RECENTLY, Forbes published an article naming Pakistan the fourth fastest-growing freelance market in the world, with a 47 per cent growth in freelance earnings. While this is seen by some as a glimmer of hope in the midst of serious economic uncertainty, a deeper look into the ‘gig economy’ and the nature of freelance work reveals reasons for concern.
When considering human history, we generally believe it to be a story of progress. We evolved from our ape-like ancestors to cavemen and hunter-gatherers to today’s advanced beings via the agricultural, industrial and digital revolutions. Author Jared Diamond brings this perspective into question, describing the agricultural revolution as “a catastrophe from which we have never recovered”, partly due to the evolution of work during this time.
Our hunter-gatherer ancestors spent a few hours each day hunting and foraging and had plenty of leisure time. Then came the agricultural revolution, offering a life of back-breaking labour from sunrise till sundown. Contrary to the belief that it allowed free time for pursuits such as art and philosophy, it increased working hours for most.
The ‘future’ of jobs comes with many costs.
It is possible that this great mistake in our evolution was not an anomaly. The industrial revolution worsened conditions for many workers, and examining how work has evolved in the digital age reaffirms the idea that progress does not always improve lives. The changing nature of work is emblematic of how the dividends from technological progress have not been distributed equally.
The development of artificial intelligence has given rise to a growing panic around unemployment. The WEF’s The Future of Jobs Report predicts that, by 2022, 54pc of all employees will require significant re-skilling as they will no longer possess the skills employers demand.
As workers lose their jobs, technology capitalists amass more wealth, not least through the gig economy — a system where companies rely on independent contractors and freelancers, rather than on permanent staff. The development of digital technology has enabled the expansion of gig work into new industries, including services such as ride-hailing and food delivery, as well as companies that outsource tasks such as programming.
This model is praised and preached in business schools: profit is maximised by minimising labour costs and shifting business risks on to employees. Minimum wage is not guaranteed and, with minimal permanent staff, companies can easily scale down operations when needed. By categorising themselves as technology ‘platforms’ or ‘intermediaries’ and their workers as ‘independent’ or ‘freelance’, employers are able to withhold basic labour rights such as secure employment, paid maternity leave, health insurance and safe work conditions.

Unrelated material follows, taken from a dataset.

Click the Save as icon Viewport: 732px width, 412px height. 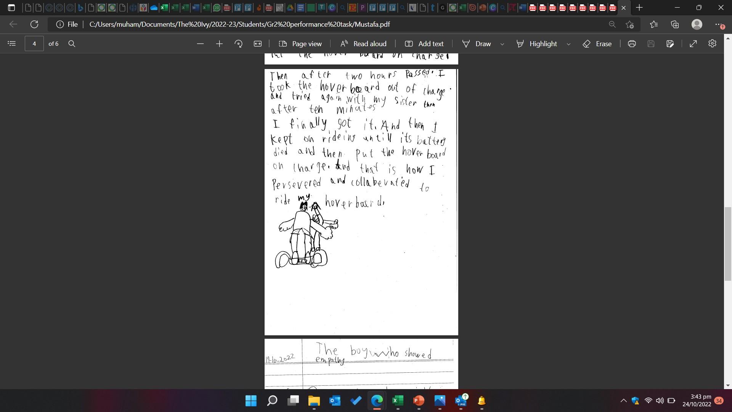[x=670, y=43]
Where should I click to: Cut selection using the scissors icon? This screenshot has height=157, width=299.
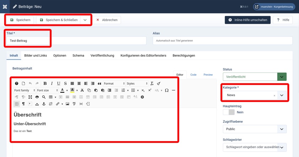click(x=82, y=90)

The Forbes article also states that many freelancers in Pakistan are under the age of 30. A recent report in Dawn found that 16.2pc of those with bachelor’s degrees in Pakistan are unemployed. This may suggest that a lack of gainful and full-time employment is forcing people to turn to freelance work to fill the gap.
There are some positives. In a country where unemployment is soaring, freelancing is a last resort: any job is better than no job, even if it means sacrificing a living wage and job security. Gig work also allows flexibility to work anytime and anywhere. For this reason, it has been seen as a boon for women who are unable to manage full-time work outside their homes.
On the flip side, workers are insecure and disenfranchised, at the mercy of algorithms, deprived of basic benefits and often forced to work several ‘gigs’ to piece together a living income. Studies also show that the gender pay gap persists in freelance markets.
Celebrating this as a viable alternative for women (rather than trying harder to make all workplaces gender sensitive) promotes a system where women are excluded from high-paying jobs and leadership positions, and also ensures that they continue to compromise their careers for unpaid domestic labour.
With the growing footprint of the gig economy, schemes such as DigiSkills have been launched by the IT ministry to enable workers to enter this market. As the government encourages more young graduates to turn to freelancing, it must also consider the insecurity of such work.
Given how the digital revolution is changing work, we must proactively ensure that the change is a positive one for everyone. One way to do so is through a jobs guarantee scheme, making full-time employment at a living wage available to all.
A more feasible, short-term goal is to strengthen regulation to protect workers’ rights and restore the balance of power between organisations and employees. This would entail reclassifying ‘platforms’ and technology companies as employers, and long-term gig workers as employees, with the right to minimum wage, benefits and safe work conditions.
The writer is a development practitioner.